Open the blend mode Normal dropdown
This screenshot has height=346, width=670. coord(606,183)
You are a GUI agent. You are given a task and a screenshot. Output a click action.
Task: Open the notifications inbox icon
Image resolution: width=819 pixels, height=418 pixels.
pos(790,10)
■ ■ ■ ■
__HOW TO COMPLETE THIS TASK__: Write out the data again in full. Match it exactly.

__ANSWER SECTION__:
Open the blend mode Normal dropdown
This screenshot has height=346, width=670. coord(606,183)
You are a GUI agent. You are given a task and a screenshot. Output a click action.
Task: Open the notifications inbox icon
Image resolution: width=819 pixels, height=418 pixels.
pos(790,10)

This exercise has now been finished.